Kazako during his visit to Macra Head Office in Blantyre

She said Cirms was designed to independently verify quality of service offered by telecommunication operators to customers, verify what revenue operators get from their operations, deal with issues of SIM boxing where tricksters divert calls from other jurisdictions to avoid paying international call termination levy and spectrum allocation reporting.

Said Ngwira: “In this regard, four modules were acquired and these are Quality of Service [QoS] module, Revenue Assurance module, Fraud Management module and Spectrum Allocation.

“Only two modules out of four are operational and these are QoS and Revenue Assurance modules.
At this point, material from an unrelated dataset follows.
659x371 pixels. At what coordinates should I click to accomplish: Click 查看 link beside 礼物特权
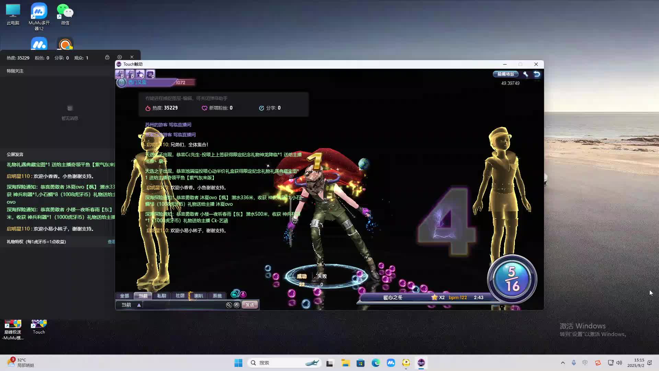coord(111,242)
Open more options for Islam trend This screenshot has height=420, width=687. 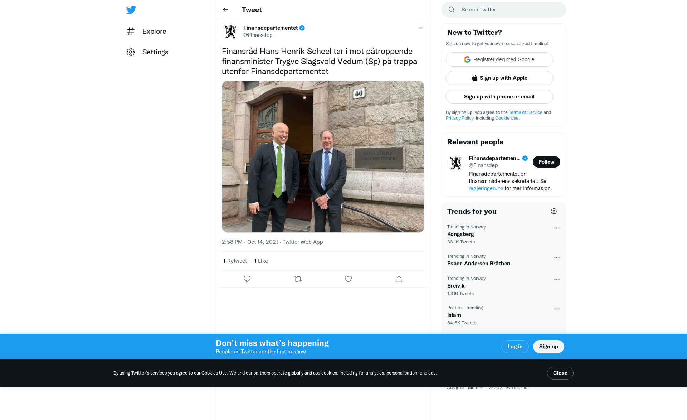[557, 309]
Macra is continuously engaging the supplier to have the rest of the modules operational.”

However, she said after the Malawi Supreme Court of Appeal clearance in 2017, both operators and the supplier of the system were engaged to start implementing the Cirms and became operational on January 26 2018.

During a tour of the institution last Monday, new Minister of Information Gospel Kazako lamented the delay to fully roll out the use of Cirms.

He said: “There is a machine here called the Cirms but it is not working yet billions were spent on it…Billions that could have been used prudently for other purposes.”

In a separate interview on Saturday, Jimmy Kainja, a media and communications analyst who teaches at Chancellor College—a constituent college of the University of Malawi, said the downside of not having the Cirms machine was that Macra as a regulator, was unable to protect the interests of Malawians.

The machine, branded a “spy machine”, was procured between April 2009 and September 2010 at a cost of $14 million (K10.3 billion), to monitor provision of telecommunication services and obtain real-time call detail records from telecommunication service providers.

In June 2017, the Malawi Supreme Court of Appeal threw out TNMs application restraining implementation of the Cirms on the basis that most Malawians feared it would interfere with their privacy.